I have reviewed the Supplementary Material, including more qualitative and quantitative results.

与现有文献的关系

The key contributions of the TG-ECNet framework are connected to advancements in three areas of the broader literature: multi-modal image fusion, degradation-aware restoration, and dynamic network architectures.

遗漏的重要参考文献

The key references for image restoration are not included in Sec. 2.2, such as Restormer[1], Prompt IR[2], DGUNet[3], etc.

[1] Zamir, Syed Waqas, et al. "Restormer: Efficient transformer for high-resolution image restoration." Proceedings of the IEEE/CVF conference on computer vision and pattern recognition. 2022.

[2] Potlapalli, Vaishnav, et al. "Promptir: Prompting for all-in-one image restoration." Advances in Neural Information Processing Systems 36 (2023): 71275-71293.

[3] Mou, Chong, Qian Wang, and Jian Zhang. "Deep generalized unfolding networks for image restoration." Proceedings of the IEEE/CVF conference on computer vision and pattern recognition. 2022.

其他优缺点

Strengths:

  1. A novel framework to unifiy image restoration and fusion via a task-gated router and multi-expert collaboration.
  2. Extensive experiments by authors.
  3. The framework demonstrates competitive performance under four degradation scenarios (noise, haze, blur, stripe noise).
  4. The paper also conducts experiments on object detection.

Weaknesses:

  1. This work is still a two-stage method, where the first stage is to restore clean visible images and clean infrared images, and the second stage is to perform image fusion. So why don't I use advanced image restoration algorithms for the first stage? Then, I only need to care about the fusion.
  2. How does the "Degradation-Aware Gating" in Figure 2 for the degraded visible and infrared image work? Is this the same as "Task-Gated Router" in Figure 3?
  3. According to Figure 2, two U-shaped Transformer network are used for visible and infrared images, respectively. Is this understanding right? The details about this Transformer network are missing.

其他意见或建议

Please polish this paper and then seek for possible publication. The current version is somewhat coarse.

作者回复

Thanks for recognizing our contributions in this work. We will reply to your questions in order.

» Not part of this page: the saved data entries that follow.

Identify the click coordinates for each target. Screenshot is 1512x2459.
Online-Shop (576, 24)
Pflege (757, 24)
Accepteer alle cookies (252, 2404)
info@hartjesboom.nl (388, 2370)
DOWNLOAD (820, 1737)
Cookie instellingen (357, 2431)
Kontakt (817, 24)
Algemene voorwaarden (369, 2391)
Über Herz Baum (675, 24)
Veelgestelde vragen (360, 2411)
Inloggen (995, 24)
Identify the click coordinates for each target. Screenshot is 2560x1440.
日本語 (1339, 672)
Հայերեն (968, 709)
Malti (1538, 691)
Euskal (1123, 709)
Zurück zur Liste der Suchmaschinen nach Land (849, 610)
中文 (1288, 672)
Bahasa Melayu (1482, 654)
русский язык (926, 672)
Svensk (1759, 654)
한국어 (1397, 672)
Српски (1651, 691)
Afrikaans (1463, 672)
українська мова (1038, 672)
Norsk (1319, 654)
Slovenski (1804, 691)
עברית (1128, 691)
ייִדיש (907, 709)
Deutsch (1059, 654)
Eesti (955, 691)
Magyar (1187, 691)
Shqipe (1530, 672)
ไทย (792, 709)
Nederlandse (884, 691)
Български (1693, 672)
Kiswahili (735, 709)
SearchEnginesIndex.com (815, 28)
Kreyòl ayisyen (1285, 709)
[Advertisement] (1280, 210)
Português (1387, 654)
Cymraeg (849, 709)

Response to the essential references

Concerning the references you suggested, we will incorporate them into our bibliography. Furthermore, our experimental configuration utilizes state-of-the-art image restoration algorithms, AdaIR (ICLR 2025), for preprocessing purposes.

Response to the doubts towards our two-stage method

The traditional two-stage approach (image restoration followed by fusion) may be contradictory. Image restoration tends to eliminate noisy information while image fusion tends to integrate more valid information, but the restoration model may eliminate information of interest for image fusion in the first stage, leading to sub-optimal fusion performance. In our work, the proposed unified framework realizes the divide-and-conquer treatment of different degradation tasks by arranging the corresponding experts to process dynamically through Degradation-Aware Gating performing task routing, while the multi-expert system guided by Fusion-Aware Gating dynamically equilibrates the degree of information retention between the fusion and restoration tasks to realize the better restoration and fusion results.

In comparative evaluations, even when incorporating state-of-the-art network AdaIR (ICLR 2025) for preprocessing and advanced fusion algorithms in cascaded networks (NewFig3). Such a setting still underperforms our approach. Our method demonstrates significant advantages through comprehensive experimental validation. Primarily, it effectively minimizes feature loss induced by network cascading while fully exploiting the shared characteristics between image fusion and restoration tasks.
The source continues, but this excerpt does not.